Datasets¶

The costcla.datasets module includes utilities to load datasets, including methods to load and fetch popular reference datasets. It also features some artificial data generators.

costcla.datasets.load_bankmarketing(cost_mat_parameters=None)[source]¶

Load and return the bank marketing dataset (classification).

The bank marketing is a easily transformable example-dependent cost-sensitive classification dataset.

Parameters:

cost_mat_parameters : Dictionary-like object, optional (default=None)

If not None, must include ‘per_balance’, ‘ca’, and ‘int_r’

Returns:

data : Bunch

Dictionary-like object, the interesting attributes are: ‘data’, the data to learn, ‘target’, the classification labels, ‘cost_mat’, the cost matrix of each example, ‘target_names’, the meaning of the labels, ‘feature_names’, the meaning of the features, and ‘DESCR’, the full description of the dataset.

**Data records**
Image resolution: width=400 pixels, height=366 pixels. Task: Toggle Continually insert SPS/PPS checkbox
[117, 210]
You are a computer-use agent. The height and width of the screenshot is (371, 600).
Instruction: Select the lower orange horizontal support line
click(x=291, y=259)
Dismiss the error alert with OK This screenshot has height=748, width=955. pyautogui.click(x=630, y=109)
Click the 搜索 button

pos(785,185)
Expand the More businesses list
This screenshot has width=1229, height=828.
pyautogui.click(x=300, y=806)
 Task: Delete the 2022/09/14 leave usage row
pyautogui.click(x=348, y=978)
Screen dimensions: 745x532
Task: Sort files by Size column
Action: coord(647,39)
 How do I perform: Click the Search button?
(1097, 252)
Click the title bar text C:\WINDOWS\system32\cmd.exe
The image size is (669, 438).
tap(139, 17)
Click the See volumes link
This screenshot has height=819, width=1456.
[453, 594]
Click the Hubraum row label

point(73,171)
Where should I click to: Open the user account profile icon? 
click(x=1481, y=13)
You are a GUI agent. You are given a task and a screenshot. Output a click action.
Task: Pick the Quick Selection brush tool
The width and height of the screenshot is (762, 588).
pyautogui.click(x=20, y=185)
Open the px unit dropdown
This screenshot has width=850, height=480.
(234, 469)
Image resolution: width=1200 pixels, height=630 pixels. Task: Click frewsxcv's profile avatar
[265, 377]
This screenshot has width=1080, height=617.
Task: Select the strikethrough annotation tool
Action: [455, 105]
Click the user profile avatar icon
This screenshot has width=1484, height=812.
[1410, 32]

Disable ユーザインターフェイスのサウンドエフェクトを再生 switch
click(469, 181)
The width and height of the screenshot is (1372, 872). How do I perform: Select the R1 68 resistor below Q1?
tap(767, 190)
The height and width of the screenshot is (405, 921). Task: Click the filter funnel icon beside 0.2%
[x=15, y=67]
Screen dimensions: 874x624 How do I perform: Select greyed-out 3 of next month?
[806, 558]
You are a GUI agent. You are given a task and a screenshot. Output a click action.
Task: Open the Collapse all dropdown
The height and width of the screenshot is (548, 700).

**What to do**
Copy word for word the part of the datasets documentation that runs from "If not None, must" up to and including "of the dataset.".

**Exercise output**
If not None, must include ‘per_balance’, ‘ca’, and ‘int_r’

Returns:

data : Bunch

Dictionary-like object, the interesting attributes are: ‘data’, the data to learn, ‘target’, the classification labels, ‘cost_mat’, the cost matrix of each example, ‘target_names’, the meaning of the labels, ‘feature_names’, the meaning of the features, and ‘DESCR’, the full description of the dataset.